> Exercise inputs
——

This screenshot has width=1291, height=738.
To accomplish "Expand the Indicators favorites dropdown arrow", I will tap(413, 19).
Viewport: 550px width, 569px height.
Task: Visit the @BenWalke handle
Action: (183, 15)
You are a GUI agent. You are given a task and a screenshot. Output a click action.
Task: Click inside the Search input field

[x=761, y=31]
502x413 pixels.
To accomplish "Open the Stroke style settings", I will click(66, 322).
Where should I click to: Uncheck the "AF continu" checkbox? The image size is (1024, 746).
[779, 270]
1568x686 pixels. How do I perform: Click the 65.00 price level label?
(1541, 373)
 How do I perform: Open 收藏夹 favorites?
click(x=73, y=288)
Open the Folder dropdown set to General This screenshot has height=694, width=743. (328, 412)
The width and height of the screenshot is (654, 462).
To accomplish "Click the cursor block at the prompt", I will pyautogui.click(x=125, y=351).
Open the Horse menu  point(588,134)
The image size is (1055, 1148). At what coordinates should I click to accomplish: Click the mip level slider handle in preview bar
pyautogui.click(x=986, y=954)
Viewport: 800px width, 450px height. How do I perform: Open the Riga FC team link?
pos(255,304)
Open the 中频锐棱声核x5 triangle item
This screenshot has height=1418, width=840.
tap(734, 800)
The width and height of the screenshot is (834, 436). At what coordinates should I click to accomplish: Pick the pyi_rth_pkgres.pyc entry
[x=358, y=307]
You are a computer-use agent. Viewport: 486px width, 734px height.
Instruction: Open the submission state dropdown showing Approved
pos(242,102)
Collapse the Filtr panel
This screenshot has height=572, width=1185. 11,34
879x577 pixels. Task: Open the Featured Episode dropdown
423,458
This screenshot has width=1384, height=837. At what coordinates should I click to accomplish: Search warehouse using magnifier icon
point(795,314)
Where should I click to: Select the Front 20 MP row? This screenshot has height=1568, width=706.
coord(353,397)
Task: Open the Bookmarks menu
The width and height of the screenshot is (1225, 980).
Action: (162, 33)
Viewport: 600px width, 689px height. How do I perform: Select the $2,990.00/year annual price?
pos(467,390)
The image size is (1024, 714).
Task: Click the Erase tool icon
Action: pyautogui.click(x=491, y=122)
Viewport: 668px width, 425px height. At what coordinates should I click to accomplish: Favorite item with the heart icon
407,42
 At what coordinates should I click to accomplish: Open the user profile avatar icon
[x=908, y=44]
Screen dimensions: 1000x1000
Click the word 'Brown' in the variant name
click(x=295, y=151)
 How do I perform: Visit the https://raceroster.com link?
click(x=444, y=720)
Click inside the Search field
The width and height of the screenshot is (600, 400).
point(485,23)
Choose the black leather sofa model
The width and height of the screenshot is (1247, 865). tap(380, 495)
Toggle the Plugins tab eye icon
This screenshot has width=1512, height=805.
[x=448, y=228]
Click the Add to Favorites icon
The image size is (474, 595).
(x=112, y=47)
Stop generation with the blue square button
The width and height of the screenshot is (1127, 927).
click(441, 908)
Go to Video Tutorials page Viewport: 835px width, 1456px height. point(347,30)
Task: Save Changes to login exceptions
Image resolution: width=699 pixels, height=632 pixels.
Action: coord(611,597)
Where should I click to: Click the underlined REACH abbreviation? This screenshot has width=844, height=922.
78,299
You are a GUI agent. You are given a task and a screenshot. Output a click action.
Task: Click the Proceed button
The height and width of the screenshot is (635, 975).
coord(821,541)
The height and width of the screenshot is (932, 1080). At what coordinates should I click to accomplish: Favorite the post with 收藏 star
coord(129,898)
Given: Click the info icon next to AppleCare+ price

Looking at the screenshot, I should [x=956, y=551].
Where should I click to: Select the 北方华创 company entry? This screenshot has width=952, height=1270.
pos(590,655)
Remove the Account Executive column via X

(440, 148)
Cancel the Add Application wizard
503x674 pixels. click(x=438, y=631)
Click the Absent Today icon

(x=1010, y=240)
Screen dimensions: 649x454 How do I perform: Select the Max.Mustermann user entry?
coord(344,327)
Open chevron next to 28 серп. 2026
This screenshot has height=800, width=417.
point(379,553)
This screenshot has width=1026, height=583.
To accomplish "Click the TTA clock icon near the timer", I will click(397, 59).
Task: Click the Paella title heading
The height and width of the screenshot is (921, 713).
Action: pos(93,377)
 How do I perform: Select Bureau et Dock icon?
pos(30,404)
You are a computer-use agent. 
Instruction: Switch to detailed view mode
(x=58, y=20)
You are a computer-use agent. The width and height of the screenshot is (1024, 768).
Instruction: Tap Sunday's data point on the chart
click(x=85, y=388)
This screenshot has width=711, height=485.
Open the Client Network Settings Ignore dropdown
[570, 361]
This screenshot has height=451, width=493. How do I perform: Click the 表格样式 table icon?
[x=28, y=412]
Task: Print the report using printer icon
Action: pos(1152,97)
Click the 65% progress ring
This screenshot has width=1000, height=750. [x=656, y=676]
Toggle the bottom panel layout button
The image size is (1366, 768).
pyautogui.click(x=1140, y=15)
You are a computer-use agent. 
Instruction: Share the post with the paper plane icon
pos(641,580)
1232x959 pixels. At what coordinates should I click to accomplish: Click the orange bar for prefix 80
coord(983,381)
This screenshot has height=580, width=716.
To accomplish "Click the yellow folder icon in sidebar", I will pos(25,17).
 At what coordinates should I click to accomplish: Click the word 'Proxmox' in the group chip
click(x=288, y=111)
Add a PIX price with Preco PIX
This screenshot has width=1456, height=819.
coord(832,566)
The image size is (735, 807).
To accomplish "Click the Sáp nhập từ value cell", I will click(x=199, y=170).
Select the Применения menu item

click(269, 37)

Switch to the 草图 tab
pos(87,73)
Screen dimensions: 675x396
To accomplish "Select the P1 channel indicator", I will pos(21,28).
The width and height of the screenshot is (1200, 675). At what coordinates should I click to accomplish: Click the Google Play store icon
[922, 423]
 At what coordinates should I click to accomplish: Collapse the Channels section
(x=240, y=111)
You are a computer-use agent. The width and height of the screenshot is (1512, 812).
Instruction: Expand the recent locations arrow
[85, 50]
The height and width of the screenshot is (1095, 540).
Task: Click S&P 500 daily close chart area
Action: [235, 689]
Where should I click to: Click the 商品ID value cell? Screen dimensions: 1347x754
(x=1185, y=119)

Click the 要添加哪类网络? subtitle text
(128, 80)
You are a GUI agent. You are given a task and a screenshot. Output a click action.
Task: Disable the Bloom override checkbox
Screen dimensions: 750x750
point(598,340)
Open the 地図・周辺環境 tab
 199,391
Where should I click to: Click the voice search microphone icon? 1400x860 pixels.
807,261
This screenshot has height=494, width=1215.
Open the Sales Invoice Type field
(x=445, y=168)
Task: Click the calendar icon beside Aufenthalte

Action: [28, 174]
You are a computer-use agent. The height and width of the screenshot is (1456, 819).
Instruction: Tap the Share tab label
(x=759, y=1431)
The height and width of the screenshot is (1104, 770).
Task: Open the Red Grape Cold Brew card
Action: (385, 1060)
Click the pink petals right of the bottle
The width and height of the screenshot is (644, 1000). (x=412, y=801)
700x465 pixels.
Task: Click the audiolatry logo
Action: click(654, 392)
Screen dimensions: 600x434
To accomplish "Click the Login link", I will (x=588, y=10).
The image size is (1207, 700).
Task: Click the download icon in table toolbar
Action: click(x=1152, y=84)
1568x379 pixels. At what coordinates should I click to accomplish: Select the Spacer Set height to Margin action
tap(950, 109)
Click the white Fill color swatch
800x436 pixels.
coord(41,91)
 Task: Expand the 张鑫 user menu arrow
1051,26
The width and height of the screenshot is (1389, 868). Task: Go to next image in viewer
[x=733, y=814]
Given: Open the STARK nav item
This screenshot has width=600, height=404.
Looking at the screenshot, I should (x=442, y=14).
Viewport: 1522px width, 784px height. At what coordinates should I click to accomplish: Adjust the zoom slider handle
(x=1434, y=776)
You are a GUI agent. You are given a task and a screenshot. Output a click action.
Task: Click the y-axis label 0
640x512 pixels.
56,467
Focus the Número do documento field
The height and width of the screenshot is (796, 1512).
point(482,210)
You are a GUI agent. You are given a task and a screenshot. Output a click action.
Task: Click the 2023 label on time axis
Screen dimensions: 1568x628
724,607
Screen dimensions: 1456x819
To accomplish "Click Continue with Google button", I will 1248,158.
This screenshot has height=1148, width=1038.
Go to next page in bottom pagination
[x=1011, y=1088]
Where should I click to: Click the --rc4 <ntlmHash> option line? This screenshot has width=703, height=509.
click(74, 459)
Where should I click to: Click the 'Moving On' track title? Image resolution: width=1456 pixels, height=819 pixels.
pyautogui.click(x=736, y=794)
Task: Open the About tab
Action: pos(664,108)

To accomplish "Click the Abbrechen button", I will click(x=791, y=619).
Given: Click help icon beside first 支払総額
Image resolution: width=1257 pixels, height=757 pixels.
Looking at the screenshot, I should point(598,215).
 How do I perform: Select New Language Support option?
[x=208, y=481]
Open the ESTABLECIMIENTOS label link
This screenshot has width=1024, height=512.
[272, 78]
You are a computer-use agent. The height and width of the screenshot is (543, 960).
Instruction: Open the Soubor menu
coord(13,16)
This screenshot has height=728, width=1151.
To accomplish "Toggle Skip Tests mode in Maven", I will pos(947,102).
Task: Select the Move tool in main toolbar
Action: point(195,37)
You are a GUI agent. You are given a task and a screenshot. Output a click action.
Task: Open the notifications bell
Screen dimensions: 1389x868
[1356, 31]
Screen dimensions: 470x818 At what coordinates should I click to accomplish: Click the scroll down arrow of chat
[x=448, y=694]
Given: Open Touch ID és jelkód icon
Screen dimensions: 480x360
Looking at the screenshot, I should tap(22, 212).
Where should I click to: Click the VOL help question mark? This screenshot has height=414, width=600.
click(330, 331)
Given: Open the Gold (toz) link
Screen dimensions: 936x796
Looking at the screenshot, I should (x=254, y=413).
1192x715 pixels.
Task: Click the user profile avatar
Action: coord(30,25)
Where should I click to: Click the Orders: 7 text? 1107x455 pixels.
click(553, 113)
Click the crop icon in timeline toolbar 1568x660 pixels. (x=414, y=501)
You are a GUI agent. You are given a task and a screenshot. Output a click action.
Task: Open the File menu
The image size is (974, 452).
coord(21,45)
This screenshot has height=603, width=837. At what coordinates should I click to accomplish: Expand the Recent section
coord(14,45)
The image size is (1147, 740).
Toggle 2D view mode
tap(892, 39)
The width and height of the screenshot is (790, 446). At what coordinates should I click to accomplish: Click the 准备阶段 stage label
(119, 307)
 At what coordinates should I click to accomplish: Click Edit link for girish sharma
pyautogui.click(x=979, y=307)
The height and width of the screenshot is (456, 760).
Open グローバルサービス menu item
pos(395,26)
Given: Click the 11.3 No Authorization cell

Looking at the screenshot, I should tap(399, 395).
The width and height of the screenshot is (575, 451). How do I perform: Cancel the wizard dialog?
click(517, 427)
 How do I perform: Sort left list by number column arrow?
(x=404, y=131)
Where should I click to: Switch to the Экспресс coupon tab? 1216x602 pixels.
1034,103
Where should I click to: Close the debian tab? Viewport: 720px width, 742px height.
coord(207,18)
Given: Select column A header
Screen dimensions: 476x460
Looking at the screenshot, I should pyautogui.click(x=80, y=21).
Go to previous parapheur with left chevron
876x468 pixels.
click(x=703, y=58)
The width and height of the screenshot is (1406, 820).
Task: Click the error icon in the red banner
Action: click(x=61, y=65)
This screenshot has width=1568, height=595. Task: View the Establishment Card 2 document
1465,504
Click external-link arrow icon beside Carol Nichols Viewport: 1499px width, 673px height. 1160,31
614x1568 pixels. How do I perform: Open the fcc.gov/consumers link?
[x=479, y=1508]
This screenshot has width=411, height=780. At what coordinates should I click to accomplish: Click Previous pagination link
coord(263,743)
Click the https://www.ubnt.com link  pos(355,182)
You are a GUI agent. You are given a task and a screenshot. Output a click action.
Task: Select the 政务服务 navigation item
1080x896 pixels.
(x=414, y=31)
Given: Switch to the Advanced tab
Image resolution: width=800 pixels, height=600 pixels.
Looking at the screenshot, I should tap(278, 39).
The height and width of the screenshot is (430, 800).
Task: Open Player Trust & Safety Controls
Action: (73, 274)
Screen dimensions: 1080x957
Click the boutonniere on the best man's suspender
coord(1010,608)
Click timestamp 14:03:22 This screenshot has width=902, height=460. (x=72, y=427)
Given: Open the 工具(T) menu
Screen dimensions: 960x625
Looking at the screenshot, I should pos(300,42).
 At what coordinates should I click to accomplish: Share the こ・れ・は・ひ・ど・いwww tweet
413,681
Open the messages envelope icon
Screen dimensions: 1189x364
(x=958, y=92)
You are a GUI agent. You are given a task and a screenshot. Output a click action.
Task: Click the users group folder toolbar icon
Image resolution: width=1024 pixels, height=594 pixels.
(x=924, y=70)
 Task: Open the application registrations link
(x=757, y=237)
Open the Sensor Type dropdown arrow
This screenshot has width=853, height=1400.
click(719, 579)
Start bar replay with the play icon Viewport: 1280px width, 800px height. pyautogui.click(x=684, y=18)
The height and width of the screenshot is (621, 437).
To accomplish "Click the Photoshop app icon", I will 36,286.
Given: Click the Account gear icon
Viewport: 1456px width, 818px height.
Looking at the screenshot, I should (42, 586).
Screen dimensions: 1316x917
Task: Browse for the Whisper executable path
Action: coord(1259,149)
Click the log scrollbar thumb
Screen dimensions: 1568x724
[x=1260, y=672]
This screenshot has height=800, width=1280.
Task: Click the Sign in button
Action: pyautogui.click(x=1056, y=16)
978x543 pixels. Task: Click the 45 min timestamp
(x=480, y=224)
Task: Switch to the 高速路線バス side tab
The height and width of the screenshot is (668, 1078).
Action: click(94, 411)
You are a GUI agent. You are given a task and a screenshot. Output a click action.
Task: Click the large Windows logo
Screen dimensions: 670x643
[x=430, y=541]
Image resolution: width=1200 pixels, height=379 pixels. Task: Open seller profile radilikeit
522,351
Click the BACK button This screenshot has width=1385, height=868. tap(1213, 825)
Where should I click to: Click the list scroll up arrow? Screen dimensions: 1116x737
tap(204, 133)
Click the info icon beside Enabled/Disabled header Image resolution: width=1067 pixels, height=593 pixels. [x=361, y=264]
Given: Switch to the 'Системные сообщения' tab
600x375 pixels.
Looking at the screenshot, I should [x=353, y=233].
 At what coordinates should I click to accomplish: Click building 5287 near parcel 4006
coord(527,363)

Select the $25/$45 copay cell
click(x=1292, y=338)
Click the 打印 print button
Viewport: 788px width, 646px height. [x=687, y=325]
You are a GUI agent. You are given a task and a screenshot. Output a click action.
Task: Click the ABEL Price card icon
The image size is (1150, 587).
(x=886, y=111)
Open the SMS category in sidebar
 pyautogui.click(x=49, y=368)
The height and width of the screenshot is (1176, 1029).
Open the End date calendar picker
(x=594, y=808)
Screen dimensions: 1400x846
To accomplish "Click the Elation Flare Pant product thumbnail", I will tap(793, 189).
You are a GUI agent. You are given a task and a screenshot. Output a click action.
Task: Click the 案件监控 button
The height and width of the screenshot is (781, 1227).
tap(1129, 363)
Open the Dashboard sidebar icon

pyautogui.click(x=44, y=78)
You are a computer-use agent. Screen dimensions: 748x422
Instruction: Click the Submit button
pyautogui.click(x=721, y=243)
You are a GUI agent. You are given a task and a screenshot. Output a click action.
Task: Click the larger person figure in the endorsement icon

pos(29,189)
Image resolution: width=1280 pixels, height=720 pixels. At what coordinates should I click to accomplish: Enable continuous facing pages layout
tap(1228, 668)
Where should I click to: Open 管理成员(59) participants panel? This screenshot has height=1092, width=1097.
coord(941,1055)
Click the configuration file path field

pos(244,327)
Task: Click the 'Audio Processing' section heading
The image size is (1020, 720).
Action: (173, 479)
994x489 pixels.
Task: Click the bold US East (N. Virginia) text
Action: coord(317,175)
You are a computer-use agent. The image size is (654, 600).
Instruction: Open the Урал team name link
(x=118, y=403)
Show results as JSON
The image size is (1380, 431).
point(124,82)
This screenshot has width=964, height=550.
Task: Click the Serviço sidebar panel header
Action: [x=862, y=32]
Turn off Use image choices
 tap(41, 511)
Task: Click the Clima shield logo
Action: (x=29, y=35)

——

> Problem details
Identify each line of the material where the word "chevron" shows up, and copy it.

> Exercise response
Open chevron next to 28 серп. 2026
Go to previous parapheur with left chevron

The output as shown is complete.